Harold Hamm is parochial, self-interested, and too focused on one sector of American energy industry
The rancorous campaign rhetoric is behind us and President-elect Donald Trump is already moderating some of his election promises – but, unfortunately, not the prospect of appointing Bakken billionaire Harold Hamm as energy secretary.
Representative Kevin Cramer of North Dakota, a Trump energy advisor, says the Continental Resources CEO heads up the transition team’s short list.
“In my view, Harold Hamm has the right of first refusal,” Cramer told Reuters. “In my view, he’s likely to be asked. And, because he’s a patriot and an American, he’s likely to say yes.”
Let’s hope Hamm responds with “no,” says energy economist Ed Hirs, who notes that while independent oil producers like Hamm favorably, other American oil patch players – e.g. majors, pipeline companies, and refiners – aren’t as enthusiastic.
Hamm is a basically a one-trick pony: shale oil and gas production.
“Mr. Hamm is not experienced in pipelines, nuclear proliferation, nuclear and renewables research, economic regulation of energy markets, clean coal technology research, or power grid stability – which are sure to be on the front burners for the Trump Administration,” said Hirs in an emailed comment.
President-elect Trump isn’t knowledgeable about those subject areas, either.
An energy veteran with a well-rounded resume advising the neophyte decision-maker might be ok, but does America really want two inexperienced men making national energy decisions?
Hirs also points to several examples of Hamm perhaps betraying his free market principles.
“Hamm’s company Continental Resources lined up with [emphasis added] the Obama Administration in opposing market-based rates for the remaining 10 per cent of capacity available on the Seaway pipeline,” said Hirs.
“They defeated Enbridge and Enterprise Products [Ed. an earlier version stated “in court.” The decision was actually made by the Federal Energy Regulatory Commission], but the net impact for producers did not change because 2,500 entities submitted their names for the opportunity to market the 10% of capacity – at market prices (which were no more than the cost of shipping crude by rail from Cushing to the Gulf Coast).”

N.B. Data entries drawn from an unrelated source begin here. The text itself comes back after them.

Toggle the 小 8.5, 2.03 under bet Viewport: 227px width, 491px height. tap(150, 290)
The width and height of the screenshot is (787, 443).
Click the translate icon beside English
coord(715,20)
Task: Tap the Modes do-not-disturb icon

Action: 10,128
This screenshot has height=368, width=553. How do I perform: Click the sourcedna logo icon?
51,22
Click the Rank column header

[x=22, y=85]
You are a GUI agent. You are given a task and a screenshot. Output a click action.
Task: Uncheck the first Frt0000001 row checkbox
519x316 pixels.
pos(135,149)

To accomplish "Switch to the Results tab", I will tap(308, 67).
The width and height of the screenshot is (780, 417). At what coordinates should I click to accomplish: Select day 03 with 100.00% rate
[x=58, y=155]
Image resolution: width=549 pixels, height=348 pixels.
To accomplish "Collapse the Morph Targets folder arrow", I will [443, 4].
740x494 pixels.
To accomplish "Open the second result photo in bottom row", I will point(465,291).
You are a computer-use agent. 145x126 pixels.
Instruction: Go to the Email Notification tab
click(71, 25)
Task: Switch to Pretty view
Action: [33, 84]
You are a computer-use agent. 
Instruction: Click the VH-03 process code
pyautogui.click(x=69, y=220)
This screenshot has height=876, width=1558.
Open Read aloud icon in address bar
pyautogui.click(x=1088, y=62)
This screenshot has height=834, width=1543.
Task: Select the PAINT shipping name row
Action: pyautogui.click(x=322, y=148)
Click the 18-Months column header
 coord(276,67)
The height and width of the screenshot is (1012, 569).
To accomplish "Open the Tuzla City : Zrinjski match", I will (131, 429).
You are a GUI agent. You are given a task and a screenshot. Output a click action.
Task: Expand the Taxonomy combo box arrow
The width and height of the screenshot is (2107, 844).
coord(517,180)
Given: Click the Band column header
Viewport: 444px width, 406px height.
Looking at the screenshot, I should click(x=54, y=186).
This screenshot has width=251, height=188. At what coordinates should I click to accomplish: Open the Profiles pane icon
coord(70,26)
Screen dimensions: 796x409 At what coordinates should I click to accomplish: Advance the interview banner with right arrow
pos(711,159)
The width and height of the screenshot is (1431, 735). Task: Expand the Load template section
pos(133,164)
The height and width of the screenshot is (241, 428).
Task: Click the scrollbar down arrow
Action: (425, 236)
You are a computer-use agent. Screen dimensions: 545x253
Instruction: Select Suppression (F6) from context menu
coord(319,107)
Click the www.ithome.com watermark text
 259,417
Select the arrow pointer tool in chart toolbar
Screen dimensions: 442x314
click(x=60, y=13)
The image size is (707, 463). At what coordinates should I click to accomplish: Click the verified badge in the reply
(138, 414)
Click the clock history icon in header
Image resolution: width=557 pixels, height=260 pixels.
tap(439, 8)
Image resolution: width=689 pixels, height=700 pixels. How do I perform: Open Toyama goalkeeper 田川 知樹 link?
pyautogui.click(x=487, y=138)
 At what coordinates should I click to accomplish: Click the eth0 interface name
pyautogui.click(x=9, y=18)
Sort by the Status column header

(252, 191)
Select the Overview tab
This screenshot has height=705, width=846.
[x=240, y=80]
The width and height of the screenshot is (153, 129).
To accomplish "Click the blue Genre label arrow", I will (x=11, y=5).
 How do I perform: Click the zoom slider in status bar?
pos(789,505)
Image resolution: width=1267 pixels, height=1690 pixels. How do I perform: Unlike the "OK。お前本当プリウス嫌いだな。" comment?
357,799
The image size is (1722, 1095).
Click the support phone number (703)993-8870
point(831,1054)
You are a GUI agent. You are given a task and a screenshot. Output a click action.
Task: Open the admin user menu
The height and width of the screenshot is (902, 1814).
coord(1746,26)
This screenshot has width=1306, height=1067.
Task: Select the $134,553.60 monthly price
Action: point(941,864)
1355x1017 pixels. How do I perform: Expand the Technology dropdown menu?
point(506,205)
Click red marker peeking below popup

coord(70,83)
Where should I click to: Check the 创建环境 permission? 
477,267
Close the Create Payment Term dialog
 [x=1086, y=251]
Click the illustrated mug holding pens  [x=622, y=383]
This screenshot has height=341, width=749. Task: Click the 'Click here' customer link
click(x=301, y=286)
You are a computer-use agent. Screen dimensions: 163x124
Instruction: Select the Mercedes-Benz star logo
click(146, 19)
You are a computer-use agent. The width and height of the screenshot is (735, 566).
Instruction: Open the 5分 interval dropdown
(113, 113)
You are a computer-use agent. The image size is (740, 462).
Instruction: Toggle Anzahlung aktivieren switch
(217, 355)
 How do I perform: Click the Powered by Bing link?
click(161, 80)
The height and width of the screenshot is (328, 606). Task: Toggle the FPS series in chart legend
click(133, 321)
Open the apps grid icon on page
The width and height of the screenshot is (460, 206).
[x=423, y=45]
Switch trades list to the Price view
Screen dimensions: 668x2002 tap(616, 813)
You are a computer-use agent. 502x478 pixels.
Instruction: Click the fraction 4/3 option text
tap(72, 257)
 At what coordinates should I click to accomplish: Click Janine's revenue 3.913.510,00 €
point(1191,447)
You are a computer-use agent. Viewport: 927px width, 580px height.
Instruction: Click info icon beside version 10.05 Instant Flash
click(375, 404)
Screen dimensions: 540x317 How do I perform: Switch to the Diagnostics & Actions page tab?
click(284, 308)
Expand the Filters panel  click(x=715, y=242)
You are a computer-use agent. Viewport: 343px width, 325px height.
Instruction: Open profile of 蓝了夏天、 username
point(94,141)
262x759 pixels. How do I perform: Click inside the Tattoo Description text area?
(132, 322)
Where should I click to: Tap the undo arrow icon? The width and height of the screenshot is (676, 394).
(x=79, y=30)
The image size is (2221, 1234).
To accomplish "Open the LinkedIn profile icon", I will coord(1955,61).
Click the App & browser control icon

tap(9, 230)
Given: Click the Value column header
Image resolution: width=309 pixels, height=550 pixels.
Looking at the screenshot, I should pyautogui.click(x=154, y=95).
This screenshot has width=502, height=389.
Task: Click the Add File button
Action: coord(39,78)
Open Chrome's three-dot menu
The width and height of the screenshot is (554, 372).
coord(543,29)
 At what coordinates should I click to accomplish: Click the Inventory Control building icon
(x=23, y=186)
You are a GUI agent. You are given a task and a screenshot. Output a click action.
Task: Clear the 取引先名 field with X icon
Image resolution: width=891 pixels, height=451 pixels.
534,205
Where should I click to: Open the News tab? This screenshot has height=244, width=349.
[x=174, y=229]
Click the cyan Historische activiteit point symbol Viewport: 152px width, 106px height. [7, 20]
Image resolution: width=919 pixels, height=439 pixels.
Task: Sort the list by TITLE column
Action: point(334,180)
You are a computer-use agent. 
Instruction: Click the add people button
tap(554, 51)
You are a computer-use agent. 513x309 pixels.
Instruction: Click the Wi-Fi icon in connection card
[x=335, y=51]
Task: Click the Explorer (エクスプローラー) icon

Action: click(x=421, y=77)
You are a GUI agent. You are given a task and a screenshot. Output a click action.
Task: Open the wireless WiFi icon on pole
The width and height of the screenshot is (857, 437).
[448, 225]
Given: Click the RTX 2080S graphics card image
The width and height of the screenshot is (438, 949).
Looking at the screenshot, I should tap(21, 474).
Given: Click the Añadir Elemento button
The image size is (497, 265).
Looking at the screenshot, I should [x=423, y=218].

Hamm was a vocal proponent of removing the ban on exporting crude oil last year, the only impact of which was to lower refiners’ margins even while the US increased dependence on foreign crude, says Hirs.
“Mr. Hamm’s statements during the campaign that the US oil industry can dominate the world market is contradicted by the fact that the US oil industry is the high cost producer and cannot compete on price as we have experienced the past two years,” said Hirs.
Global oil markets appear to have bottomed and have begun the laborious journey back to a point where many American producers can make a profit. The Permian Basin, in particular, is in the midst of a major land rush and could see its production soar to four or five million b/d within 10 years, according to industry players like Pioneer Natural Resources.
Trump’s energy secretary will need the experience and/or aptitude to manage the American policy framework to optimize that expansion.
But it’s also true that the global economy is at the very beginning of a transition to new energy technologies, as I’ve argued in many of my columns.
Check out Hamm’s speech at the Republican National Convention. The entire six minutes is spent railing against regulations and policies that affect the shale oil and gas sector, his industry.
The new energy czar must not be parochial, self-interested, and too focused on one sector of the American energy industry. There are bigger forces at play than just shale oil and gas, as important as those may be.
Harold Hamm is not the man for the job. Choose wisely, President-elect Trump.